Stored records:

[Start of Attachment]

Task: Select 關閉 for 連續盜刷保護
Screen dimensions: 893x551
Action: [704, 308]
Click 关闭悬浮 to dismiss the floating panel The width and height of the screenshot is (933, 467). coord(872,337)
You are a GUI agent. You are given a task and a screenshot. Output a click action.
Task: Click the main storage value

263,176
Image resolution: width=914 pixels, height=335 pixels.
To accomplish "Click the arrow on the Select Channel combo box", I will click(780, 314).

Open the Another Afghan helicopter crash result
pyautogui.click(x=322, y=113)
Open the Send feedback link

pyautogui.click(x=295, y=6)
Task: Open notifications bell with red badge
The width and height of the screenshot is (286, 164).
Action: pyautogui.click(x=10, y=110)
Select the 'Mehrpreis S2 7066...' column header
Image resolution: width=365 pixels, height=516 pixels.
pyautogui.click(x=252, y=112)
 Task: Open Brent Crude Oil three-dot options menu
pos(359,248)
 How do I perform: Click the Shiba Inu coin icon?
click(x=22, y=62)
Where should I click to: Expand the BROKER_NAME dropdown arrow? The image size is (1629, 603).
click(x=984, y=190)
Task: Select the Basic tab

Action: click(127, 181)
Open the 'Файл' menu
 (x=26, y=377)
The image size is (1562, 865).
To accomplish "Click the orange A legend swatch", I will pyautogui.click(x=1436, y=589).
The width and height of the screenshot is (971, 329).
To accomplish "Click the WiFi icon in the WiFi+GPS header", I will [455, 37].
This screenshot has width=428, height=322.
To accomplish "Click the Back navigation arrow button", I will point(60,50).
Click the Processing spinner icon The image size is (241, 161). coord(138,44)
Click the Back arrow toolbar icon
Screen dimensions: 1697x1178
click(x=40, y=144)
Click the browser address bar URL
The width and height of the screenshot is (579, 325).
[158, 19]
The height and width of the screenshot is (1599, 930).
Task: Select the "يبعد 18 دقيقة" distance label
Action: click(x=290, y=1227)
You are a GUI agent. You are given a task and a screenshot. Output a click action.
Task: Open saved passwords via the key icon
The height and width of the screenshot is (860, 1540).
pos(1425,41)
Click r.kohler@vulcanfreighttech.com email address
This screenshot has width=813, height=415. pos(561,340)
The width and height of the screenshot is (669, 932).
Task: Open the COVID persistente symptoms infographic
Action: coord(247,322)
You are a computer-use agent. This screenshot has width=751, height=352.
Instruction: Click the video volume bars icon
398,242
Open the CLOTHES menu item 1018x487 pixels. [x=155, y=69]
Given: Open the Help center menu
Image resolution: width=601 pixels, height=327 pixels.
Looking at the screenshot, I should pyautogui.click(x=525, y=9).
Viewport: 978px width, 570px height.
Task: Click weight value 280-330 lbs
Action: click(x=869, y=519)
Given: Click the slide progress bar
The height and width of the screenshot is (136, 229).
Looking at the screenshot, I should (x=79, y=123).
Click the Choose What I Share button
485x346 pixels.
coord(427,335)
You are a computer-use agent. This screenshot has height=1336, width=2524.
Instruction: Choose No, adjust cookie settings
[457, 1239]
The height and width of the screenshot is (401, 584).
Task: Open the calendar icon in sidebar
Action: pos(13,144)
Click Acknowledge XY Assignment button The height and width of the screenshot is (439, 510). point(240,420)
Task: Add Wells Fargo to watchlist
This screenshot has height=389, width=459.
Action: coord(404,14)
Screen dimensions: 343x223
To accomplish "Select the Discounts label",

[End of Attachment]

Problem → Take the lines from the one containing "Instruction: Click the video volume bars icon" through the final line of the entries above, and set them down exactly, with nothing added.

Completed task →
Instruction: Click the video volume bars icon
398,242
Open the CLOTHES menu item 1018x487 pixels. [x=155, y=69]
Given: Open the Help center menu
Image resolution: width=601 pixels, height=327 pixels.
Looking at the screenshot, I should pyautogui.click(x=525, y=9).
Viewport: 978px width, 570px height.
Task: Click weight value 280-330 lbs
Action: click(x=869, y=519)
Given: Click the slide progress bar
The height and width of the screenshot is (136, 229).
Looking at the screenshot, I should (x=79, y=123).
Click the Choose What I Share button
485x346 pixels.
coord(427,335)
You are a computer-use agent. This screenshot has height=1336, width=2524.
Instruction: Choose No, adjust cookie settings
[457, 1239]
The height and width of the screenshot is (401, 584).
Task: Open the calendar icon in sidebar
Action: pos(13,144)
Click Acknowledge XY Assignment button The height and width of the screenshot is (439, 510). point(240,420)
Task: Add Wells Fargo to watchlist
This screenshot has height=389, width=459.
Action: coord(404,14)
Screen dimensions: 343x223
To accomplish "Select the Discounts label",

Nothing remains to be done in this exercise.